[To do]
[1] In the passage on corporate COVID-19 responses, what is the initial step of any corporate COVID-19 action plan?
[2] Please continue the passage on corporate COVID-19 responses, picking up after its final sentence.

[Given text]
------------------------------------------------------------

Like other countries, the responsibility of responding to the COVID-19 crisis is largely affixed on immigration and public health professionals in India, however managing a novel crisis of such magnitude surely mandates an organized and consistent response from all capable stakeholders. It’s therefore good to see corporate organizations extending proactive health, safety, accessibility, employment protection and continuity measures to protect their employees and partners from possible exposure. Their objective is two-fold, one – depending on the industry and nature of employees in question, to comply with their statutory obligations relating to providing a safe working environment to all employees; and two – to respond, contain and delay a public health crisis with the means at their disposal, ensure business continuity in view of the expanding nature of the disease, reduce chances of community transmission in their offices in order to avoid a complete shutdown of business activities on a long-term basis.

The initial step of any corporate COVID-19 action plan will be to collect and monitor information pertaining to employees and partners, including their travel history (both official and personal), symptoms including of self and of family members, interaction with suspected or confirmed COVID-19 persons, as well as medical information. It’s fair to assume that most organizations are unlikely to have pre-existing disaster management plans that are specific to prevention of infectious diseases such as COVID-19, that has resulted in companies collecting and asking for information not anticipated either in policies or consent frameworks established till date. This practice is of concern, as it is equally important for employers to understand the need to balance emergency response with protection of privacy of their employees, workers, consultants or extended workforce. It is interesting to see how data protection principles are implemented in practice in times of emergencies, as it is then naturally desirable to find a consent-based or legitimate purpose approach towards personal data to be an academic objective – good to have, but who can really implement this? And if it this endeavor is even proportionate considering the risks involved in taking time to implement a program that is legally compliant? Practical approach is key, but how to implement that is often fraught with uncertainty.

------------------------------------------------------------

Dataset entries:

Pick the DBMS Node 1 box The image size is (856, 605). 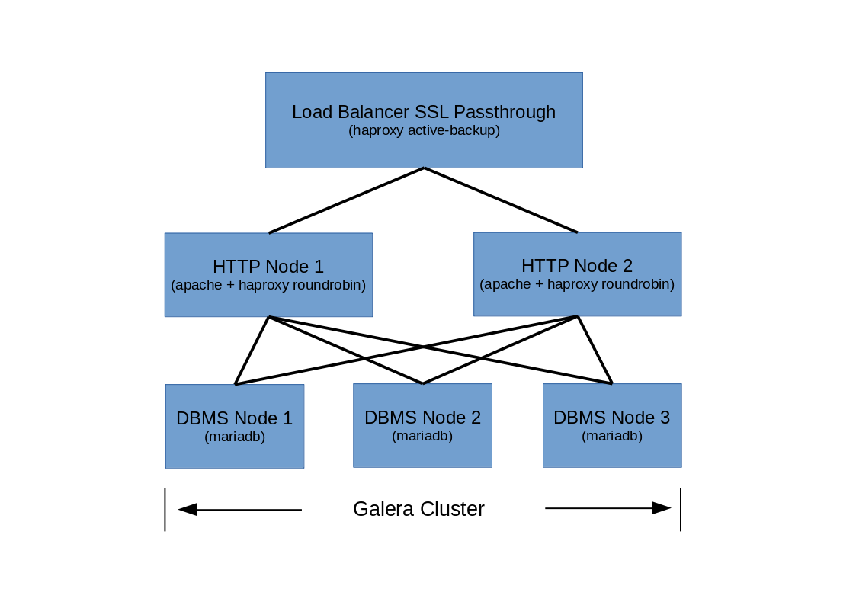(235, 450)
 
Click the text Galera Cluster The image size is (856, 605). (418, 509)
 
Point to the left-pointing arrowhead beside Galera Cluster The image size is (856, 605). (188, 509)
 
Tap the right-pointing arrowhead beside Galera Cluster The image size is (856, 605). (661, 508)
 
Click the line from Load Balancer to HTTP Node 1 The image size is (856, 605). (347, 200)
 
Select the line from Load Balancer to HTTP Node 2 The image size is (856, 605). (501, 200)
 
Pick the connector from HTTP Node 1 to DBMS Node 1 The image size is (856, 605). (252, 351)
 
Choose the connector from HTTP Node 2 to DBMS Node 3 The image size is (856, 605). (595, 350)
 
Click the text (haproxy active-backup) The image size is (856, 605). (424, 130)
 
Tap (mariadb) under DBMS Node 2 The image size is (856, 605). (422, 436)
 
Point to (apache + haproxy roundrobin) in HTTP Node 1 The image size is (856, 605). (268, 285)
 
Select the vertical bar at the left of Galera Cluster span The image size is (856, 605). (165, 510)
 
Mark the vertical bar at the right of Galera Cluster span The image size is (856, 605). (680, 510)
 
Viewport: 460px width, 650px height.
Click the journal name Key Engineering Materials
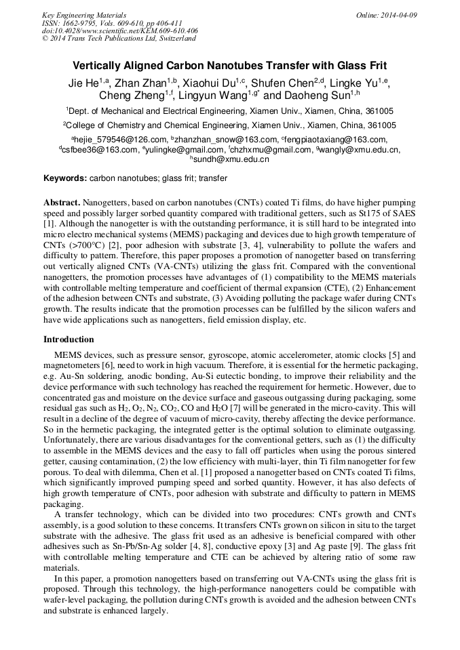point(84,15)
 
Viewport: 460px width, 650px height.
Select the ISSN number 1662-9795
point(80,23)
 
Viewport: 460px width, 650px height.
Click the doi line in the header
point(119,31)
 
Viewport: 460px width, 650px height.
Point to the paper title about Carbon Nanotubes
point(229,66)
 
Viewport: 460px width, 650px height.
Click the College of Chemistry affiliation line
point(229,125)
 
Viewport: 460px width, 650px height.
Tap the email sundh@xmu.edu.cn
point(231,160)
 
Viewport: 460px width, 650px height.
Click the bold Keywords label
point(65,178)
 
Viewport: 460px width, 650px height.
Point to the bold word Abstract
point(62,203)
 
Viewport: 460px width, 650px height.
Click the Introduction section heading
point(69,339)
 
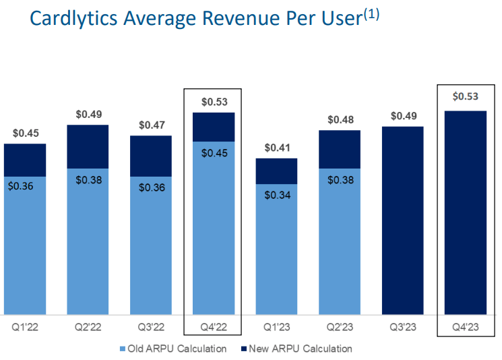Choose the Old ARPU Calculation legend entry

------------------------------------------------------------

[Answers for this exercise]
[1] To collect and monitor information about employees and partners.

[2]
This update outlines some of the data protection blind spots that are emerging from COVID-19 emergency plans and addresses common queries that corporate organizations may have in this regard.

Current legal position in India

The current data protection law (IT Act) classifies an employee’s physiological and / or health information, medical records as sensitive personal data (SPDI), which is considered sensitive and therefore worthy of more protective safeguards. Information such as travel history of self and family members, exposure to suspected persons, may be classifiable as personal data (PI) which is protected but with lesser restrictions.

IT Act – SPDI and PI

The law entails that any SPDI collected, processed or stored either for providing a service or under a lawful contract or otherwise must be described under a privacy policy, informed consent should be obtained prior to collection of the SPDI, purpose of usage of the SPDI should be disclosed in advance, and the SPDI collected should be stored only for the period necessary to serve the specified purpose. Organizations are mandated to implement reasonable security practices and procedures such as ISO 27001 for that are commensurate with nature of its business. Collection, processing and storage of PI can be done provided a privacy policy is put in place.

All employers can therefore collect health information/records or travel history of an employee by stating its intended purpose under a privacy policy. For collection of SPDI, additional consent requirements are to be met, and the SPDI can be collected only in connection with providing a service (say, arranging an insurance provider for health coverage) or under terms of a lawful contract. Organizations are not liable for accuracy of the information submitted by the employees, if it is requested to transfer such information to Government agencies. Employees are legally entitled to refuse consent, though this right seems to be available only when an employer is collecting SPDI for providing a service.

COVID-19 data protection practices in other countries

EU General Data Protection Regulation (EUGDPR) is more nuanced and allows organizations to collect and process information on grounds of legitimate interest, or to comply with their employer or legal obligations, as applicable in each country. Despite this enablement, data protection authorities across Europe have asked employers to exercise caution in implementing their COVID-19 action plans and urged them to consider proportionality even in face of a pandemic situation. Some examples are:

– The Italian Privacy Authority on March 02, 2020 has asked employers not to collect employee health information or ask them about contact with suspected symptom persons in a systematic and generalized manner, and stated that such inquiries and checks should instead be conducted by civic and public health administration authorities[3].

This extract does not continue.